I think alcohol, tobacco and gambling here are mostly irrelevant, but the firearms is a better example because of the second amendment, where you have a clash between a very old right granted by the bill of rights clashing with modern societies beliefs.
it is possible if you accept that it only needs to be good enough
- it's fully okay if it can be deceived in all kinds of ways
- verifying only once per account is okay, if a adult passes their verified account to a child that their responsibility
- legally not just forbid but criminalize (with required prison sentence) the storing of any data except is adult yes/no from a age verification process
- allow a OS accounts to just tell applications (including websites) that "is 18", if a age verification was done in the account, also no singing or anything cryptographically, because again it's good enough no need to protect it against hacking, the main responsibility still lies with the parents
so then you can do a single age verification per OS account, once, and be done with
furthermore this verification could e.g. go through a process which might identify you identity but a) isn't allowed to pass anything but adult yes/no to anyone else b) isn't allowed to store that info c) on a storing it is a "criminal liability" level where a CTO ordering data collection would go to prison
through if you live in a country where everyone has a passport with NFC chips (e.g. all of EU) just adding a "adult yes/no" function(1) to it + a transparent (open source, non profit) app per country to bridge it to accounts which need verification would do the job without needing the extra strict criminalize abuse part.
Which brings us to the main problem:
- requiring politicians to accept a "good enough" solution, accept that the main responsibility still lies with the parent
- politicians not abusing it to spy on their population
- make laws to prevent companies from ab-using "age verification" to collect private data
and that seems indeed impossible
---
(1): Technically I think it does exist, somewhat in many passes already. But practically it not viable as it (I think) discloses too much information and has too much issues wrt. integrating it (wrt. certificate nonsense)
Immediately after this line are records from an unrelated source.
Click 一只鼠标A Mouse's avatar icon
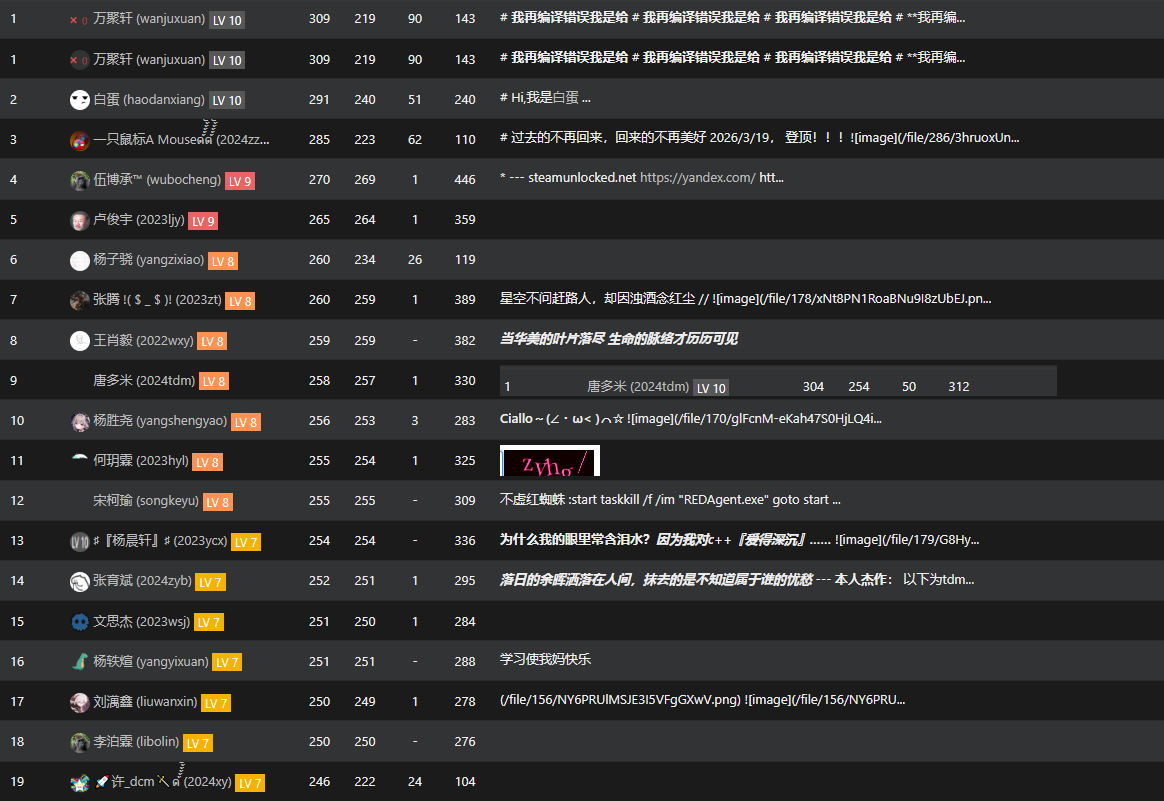Screen dimensions: 1164x801 79,140
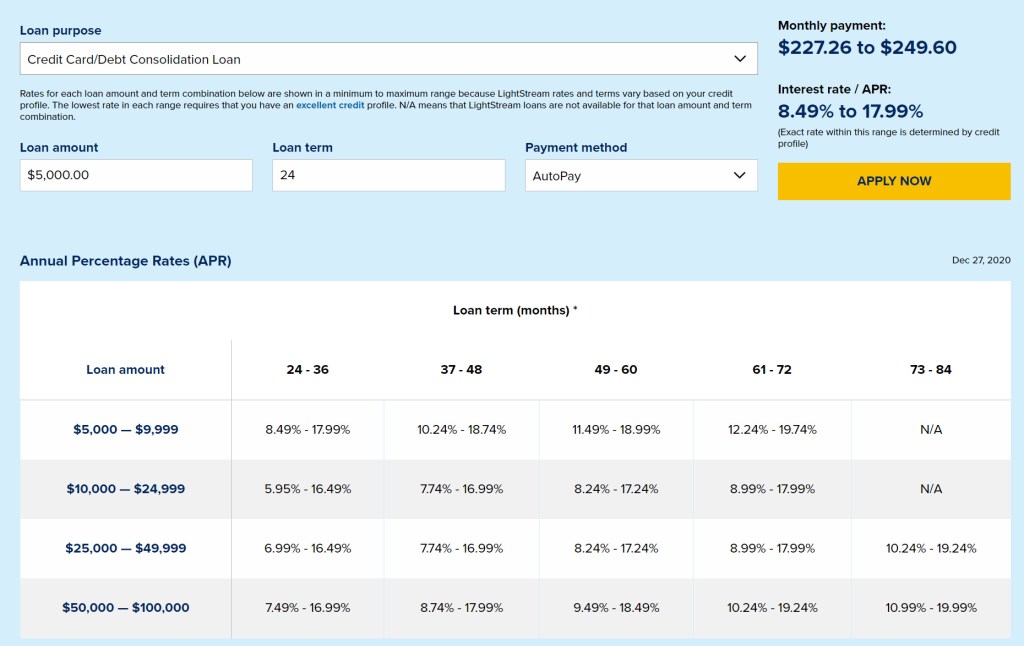Image resolution: width=1024 pixels, height=646 pixels.
Task: Click the 10.24% - 18.74% rate cell
Action: (x=461, y=430)
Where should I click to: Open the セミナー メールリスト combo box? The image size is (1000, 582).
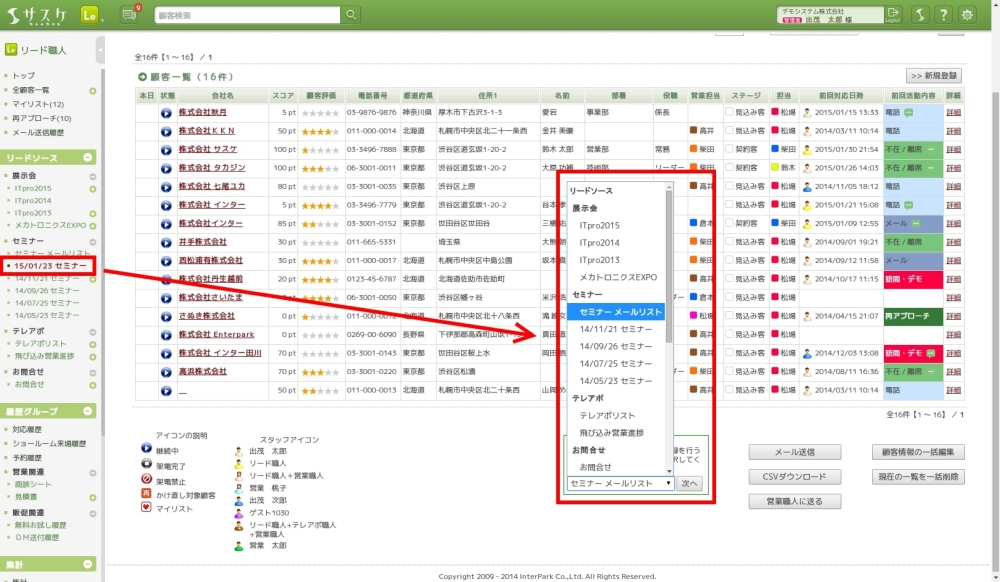click(619, 483)
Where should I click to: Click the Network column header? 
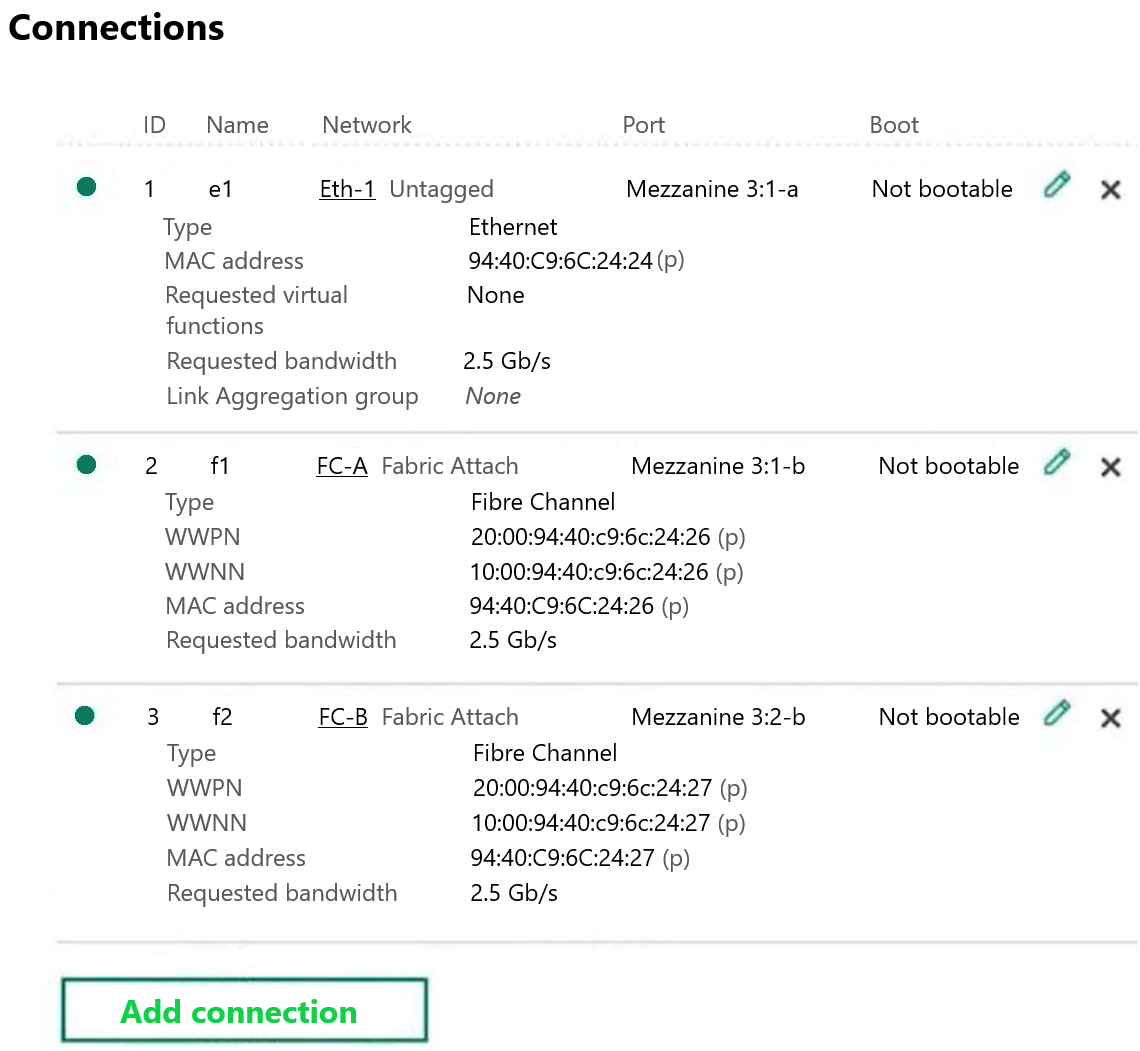(x=366, y=125)
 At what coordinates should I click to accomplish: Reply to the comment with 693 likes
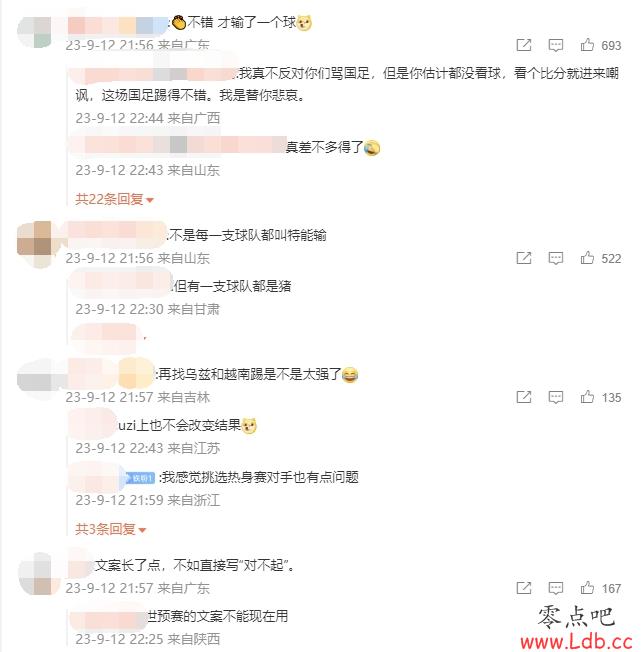click(x=556, y=45)
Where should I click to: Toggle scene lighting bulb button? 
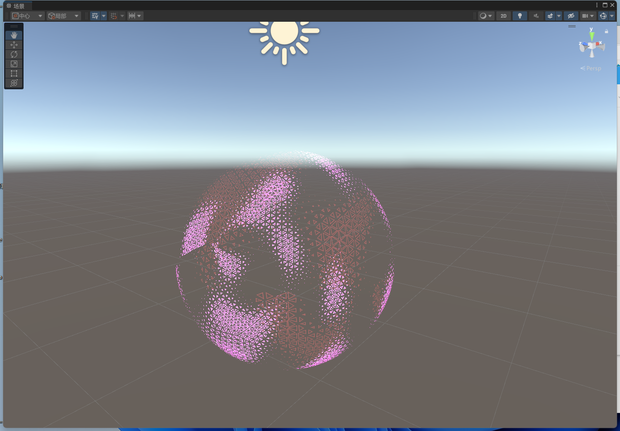tap(520, 16)
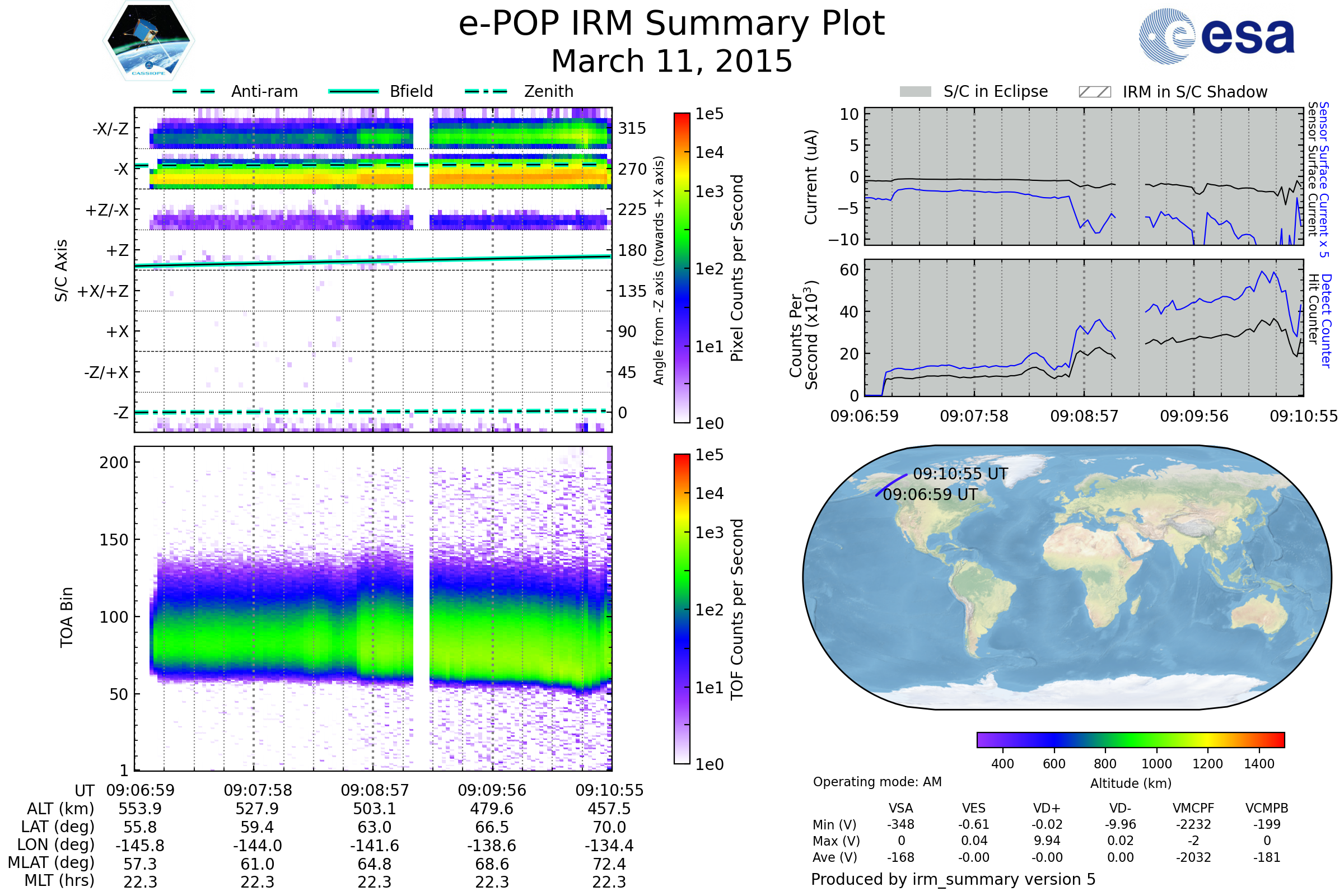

It's not impossible to design a cryptographic system where law enforcement is a party within it. The false dichotomy of encrypted or not encrypted in my opinion is used to shutdown the conversation since it's easy to argue why no encryption is bad. It's a strawman.
As soon as there is another untrusted party in the encryption, an in particular a party with a "skeleton key" that can decrypt anybody's message, then your encrypted communications are merely one leak away from being decoded by everybody else.
https://www.vice.com/en/article/hackers-published-replicas-a...
Up to now, there has only been intense wishful thinking by politicians, and strong "NOPE" by anyone with any kind of knowledge about cryptography. Either really everyone, including the likes of NSA, CIA and other spy services don't actually employ top cryptographers. Or they repeatedly tried and failed miserably. Or really nobody, including the spies, wants backdoored NOBUS encryption.